*Input*:
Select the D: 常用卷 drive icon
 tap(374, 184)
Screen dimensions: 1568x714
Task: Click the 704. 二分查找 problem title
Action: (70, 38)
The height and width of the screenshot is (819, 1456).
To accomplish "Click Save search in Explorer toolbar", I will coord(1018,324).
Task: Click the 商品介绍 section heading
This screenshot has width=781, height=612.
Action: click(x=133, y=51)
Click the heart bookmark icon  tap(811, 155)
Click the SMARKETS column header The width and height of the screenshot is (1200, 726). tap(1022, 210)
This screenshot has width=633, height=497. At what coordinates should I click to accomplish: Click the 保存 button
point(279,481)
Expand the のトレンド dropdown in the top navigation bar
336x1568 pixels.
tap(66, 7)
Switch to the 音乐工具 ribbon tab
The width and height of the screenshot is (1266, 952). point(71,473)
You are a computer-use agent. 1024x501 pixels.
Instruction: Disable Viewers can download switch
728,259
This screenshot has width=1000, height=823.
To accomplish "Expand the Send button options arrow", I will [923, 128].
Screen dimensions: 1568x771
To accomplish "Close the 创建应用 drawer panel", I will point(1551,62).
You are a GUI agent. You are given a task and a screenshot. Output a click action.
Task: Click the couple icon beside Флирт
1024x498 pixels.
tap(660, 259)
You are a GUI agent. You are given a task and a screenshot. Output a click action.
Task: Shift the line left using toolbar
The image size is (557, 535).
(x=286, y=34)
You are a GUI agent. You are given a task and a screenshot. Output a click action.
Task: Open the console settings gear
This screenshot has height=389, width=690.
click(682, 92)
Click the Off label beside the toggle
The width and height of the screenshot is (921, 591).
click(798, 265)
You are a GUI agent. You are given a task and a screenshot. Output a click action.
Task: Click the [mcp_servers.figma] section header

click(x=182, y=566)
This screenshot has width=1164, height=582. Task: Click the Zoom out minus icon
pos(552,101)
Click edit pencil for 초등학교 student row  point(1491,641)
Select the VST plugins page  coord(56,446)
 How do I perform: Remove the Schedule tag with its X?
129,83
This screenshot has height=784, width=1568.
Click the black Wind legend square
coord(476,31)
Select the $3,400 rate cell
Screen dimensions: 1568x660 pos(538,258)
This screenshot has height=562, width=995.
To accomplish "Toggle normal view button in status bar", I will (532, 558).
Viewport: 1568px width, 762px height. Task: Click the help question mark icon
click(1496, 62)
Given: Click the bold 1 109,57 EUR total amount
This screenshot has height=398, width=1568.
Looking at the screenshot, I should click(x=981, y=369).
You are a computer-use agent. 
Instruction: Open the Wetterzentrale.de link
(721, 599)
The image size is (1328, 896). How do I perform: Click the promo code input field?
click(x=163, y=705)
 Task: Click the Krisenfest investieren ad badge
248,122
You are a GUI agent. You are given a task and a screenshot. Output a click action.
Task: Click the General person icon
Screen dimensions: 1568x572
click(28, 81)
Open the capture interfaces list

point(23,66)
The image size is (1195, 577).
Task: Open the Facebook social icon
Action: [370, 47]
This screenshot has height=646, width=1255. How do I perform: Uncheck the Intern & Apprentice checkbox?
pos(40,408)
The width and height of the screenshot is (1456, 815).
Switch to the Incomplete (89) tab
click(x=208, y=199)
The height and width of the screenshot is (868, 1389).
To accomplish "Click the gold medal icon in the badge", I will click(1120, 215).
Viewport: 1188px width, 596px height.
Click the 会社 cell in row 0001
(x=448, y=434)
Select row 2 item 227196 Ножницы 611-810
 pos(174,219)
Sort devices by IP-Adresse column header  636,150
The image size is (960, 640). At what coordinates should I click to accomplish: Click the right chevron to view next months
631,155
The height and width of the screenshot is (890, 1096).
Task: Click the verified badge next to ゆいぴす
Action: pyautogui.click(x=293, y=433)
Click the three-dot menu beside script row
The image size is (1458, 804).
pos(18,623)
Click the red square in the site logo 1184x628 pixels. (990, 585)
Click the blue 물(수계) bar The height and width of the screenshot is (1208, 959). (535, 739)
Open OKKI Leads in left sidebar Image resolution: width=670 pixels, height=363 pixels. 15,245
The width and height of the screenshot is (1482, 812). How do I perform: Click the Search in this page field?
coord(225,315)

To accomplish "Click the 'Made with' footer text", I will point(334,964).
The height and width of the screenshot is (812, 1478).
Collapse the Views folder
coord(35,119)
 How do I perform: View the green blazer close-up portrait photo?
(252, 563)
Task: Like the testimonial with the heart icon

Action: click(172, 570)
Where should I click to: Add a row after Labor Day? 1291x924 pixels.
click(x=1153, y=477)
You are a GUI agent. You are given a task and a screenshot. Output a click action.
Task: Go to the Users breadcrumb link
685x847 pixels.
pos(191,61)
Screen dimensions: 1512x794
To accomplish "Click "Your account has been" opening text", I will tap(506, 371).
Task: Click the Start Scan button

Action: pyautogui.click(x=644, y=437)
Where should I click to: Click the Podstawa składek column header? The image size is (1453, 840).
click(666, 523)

*Work to do*: Please transcribe all of the entries above, word for word.

*Exercise response*:
Select the D: 常用卷 drive icon
 tap(374, 184)
Screen dimensions: 1568x714
Task: Click the 704. 二分查找 problem title
Action: (70, 38)
The height and width of the screenshot is (819, 1456).
To accomplish "Click Save search in Explorer toolbar", I will coord(1018,324).
Task: Click the 商品介绍 section heading
This screenshot has width=781, height=612.
Action: click(x=133, y=51)
Click the heart bookmark icon  tap(811, 155)
Click the SMARKETS column header The width and height of the screenshot is (1200, 726). tap(1022, 210)
This screenshot has width=633, height=497. At what coordinates should I click to accomplish: Click the 保存 button
point(279,481)
Expand the のトレンド dropdown in the top navigation bar
336x1568 pixels.
tap(66, 7)
Switch to the 音乐工具 ribbon tab
The width and height of the screenshot is (1266, 952). point(71,473)
You are a computer-use agent. 1024x501 pixels.
Instruction: Disable Viewers can download switch
728,259
This screenshot has width=1000, height=823.
To accomplish "Expand the Send button options arrow", I will [923, 128].
Screen dimensions: 1568x771
To accomplish "Close the 创建应用 drawer panel", I will point(1551,62).
You are a GUI agent. You are given a task and a screenshot. Output a click action.
Task: Click the couple icon beside Флирт
1024x498 pixels.
tap(660, 259)
You are a GUI agent. You are given a task and a screenshot. Output a click action.
Task: Shift the line left using toolbar
The image size is (557, 535).
(x=286, y=34)
You are a GUI agent. You are given a task and a screenshot. Output a click action.
Task: Open the console settings gear
This screenshot has height=389, width=690.
click(682, 92)
Click the Off label beside the toggle
The width and height of the screenshot is (921, 591).
click(798, 265)
You are a GUI agent. You are given a task and a screenshot. Output a click action.
Task: Click the [mcp_servers.figma] section header

click(x=182, y=566)
This screenshot has width=1164, height=582. Task: Click the Zoom out minus icon
pos(552,101)
Click edit pencil for 초등학교 student row  point(1491,641)
Select the VST plugins page  coord(56,446)
 How do I perform: Remove the Schedule tag with its X?
129,83
This screenshot has height=784, width=1568.
Click the black Wind legend square
coord(476,31)
Select the $3,400 rate cell
Screen dimensions: 1568x660 pos(538,258)
This screenshot has height=562, width=995.
To accomplish "Toggle normal view button in status bar", I will (532, 558).
Viewport: 1568px width, 762px height. Task: Click the help question mark icon
click(1496, 62)
Given: Click the bold 1 109,57 EUR total amount
This screenshot has height=398, width=1568.
Looking at the screenshot, I should click(x=981, y=369).
You are a computer-use agent. 
Instruction: Open the Wetterzentrale.de link
(721, 599)
The image size is (1328, 896). How do I perform: Click the promo code input field?
click(x=163, y=705)
 Task: Click the Krisenfest investieren ad badge
248,122
You are a GUI agent. You are given a task and a screenshot. Output a click action.
Task: Click the General person icon
Screen dimensions: 1568x572
click(28, 81)
Open the capture interfaces list

point(23,66)
The image size is (1195, 577).
Task: Open the Facebook social icon
Action: [370, 47]
This screenshot has height=646, width=1255. How do I perform: Uncheck the Intern & Apprentice checkbox?
pos(40,408)
The width and height of the screenshot is (1456, 815).
Switch to the Incomplete (89) tab
click(x=208, y=199)
The height and width of the screenshot is (868, 1389).
To accomplish "Click the gold medal icon in the badge", I will click(1120, 215).
Viewport: 1188px width, 596px height.
Click the 会社 cell in row 0001
(x=448, y=434)
Select row 2 item 227196 Ножницы 611-810
 pos(174,219)
Sort devices by IP-Adresse column header  636,150
The image size is (960, 640). At what coordinates should I click to accomplish: Click the right chevron to view next months
631,155
The height and width of the screenshot is (890, 1096).
Task: Click the verified badge next to ゆいぴす
Action: pyautogui.click(x=293, y=433)
Click the three-dot menu beside script row
The image size is (1458, 804).
pos(18,623)
Click the red square in the site logo 1184x628 pixels. (990, 585)
Click the blue 물(수계) bar The height and width of the screenshot is (1208, 959). (535, 739)
Open OKKI Leads in left sidebar Image resolution: width=670 pixels, height=363 pixels. 15,245
The width and height of the screenshot is (1482, 812). How do I perform: Click the Search in this page field?
coord(225,315)

To accomplish "Click the 'Made with' footer text", I will point(334,964).
The height and width of the screenshot is (812, 1478).
Collapse the Views folder
coord(35,119)
 How do I perform: View the green blazer close-up portrait photo?
(252, 563)
Task: Like the testimonial with the heart icon

Action: click(172, 570)
Where should I click to: Add a row after Labor Day? 1291x924 pixels.
click(x=1153, y=477)
You are a GUI agent. You are given a task and a screenshot. Output a click action.
Task: Go to the Users breadcrumb link
685x847 pixels.
pos(191,61)
Screen dimensions: 1512x794
To accomplish "Click "Your account has been" opening text", I will tap(506, 371).
Task: Click the Start Scan button

Action: pyautogui.click(x=644, y=437)
Where should I click to: Click the Podstawa składek column header? The image size is (1453, 840).
click(666, 523)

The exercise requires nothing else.